===== SOURCE =====
# What does 10 ATM waterproof mean?



## SeikoAutomatic_01

I've seen Russian watches, including the Poljot I prdered today list ATM instead of feet or meters. Can someone explain this?


----------



## ecalzo

*Water resistance:* 
First general remark - although Vostok watches are marked as water resistant to 20, 50, 100 or 200 meters - it is wrong indication. It would be correct to state water resistance in *atm* and not in *meters*. We all know that any movement produces air or water pressure. Water coming from a tap in your bathroom when you wash hands produces more pressure on your watch than still water (e.g. in a lake) at the depth of 2 meters. So when we buy a watch we want to know if we can take a shower, wash hands, swim or dive keeping it on the wrist. Water resistance indication in meters means: you stand (lie) still, absolutely moveless in water at the indicated depth and do nothing.
===== DATASET CONTENT =====
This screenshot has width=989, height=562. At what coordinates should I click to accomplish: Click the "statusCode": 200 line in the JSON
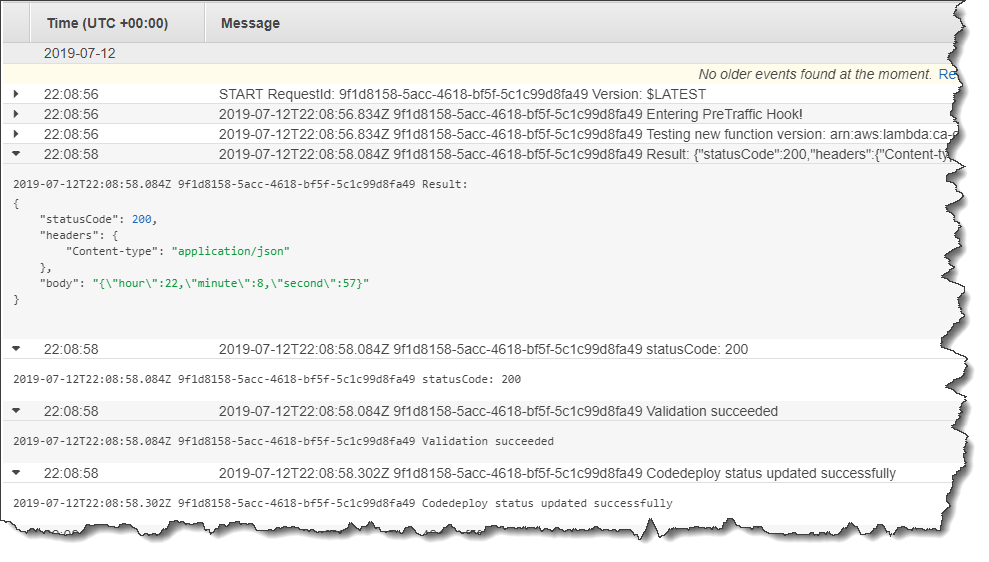pyautogui.click(x=98, y=219)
=====
(PROBLEMS AND TASKS):
a) According to the forum thread on water resistance, why should a watch's water resistance be given in atm rather than in meters? Answer in one to three sentences.
b) List every depth in meters that the forum thread on water resistance says appears on Vostok watches.
c) Answer these questions from the forum thread on water resistance:
(i) Which watch did the first poster say they ordered?
(ii) Which watches does the reply say are marked as water resistant in meters?
(iii) At what depth of still water does the reply compare the pressure from tap water?

(RESULTS BY TASK):
a) Any movement in water creates pressure, so tap water running over a watch while washing hands puts more pressure on it than still water at a depth of 2 meters. A rating in meters only means the watch holds up while the wearer stays completely still at that depth, which doesn't tell buyers whether they can shower, wash hands, swim or dive with it.

b) 20 meters, 50 meters, 100 meters, 200 meters

c)
(i) A Poljot
(ii) Vostok watches
(iii) 2 meters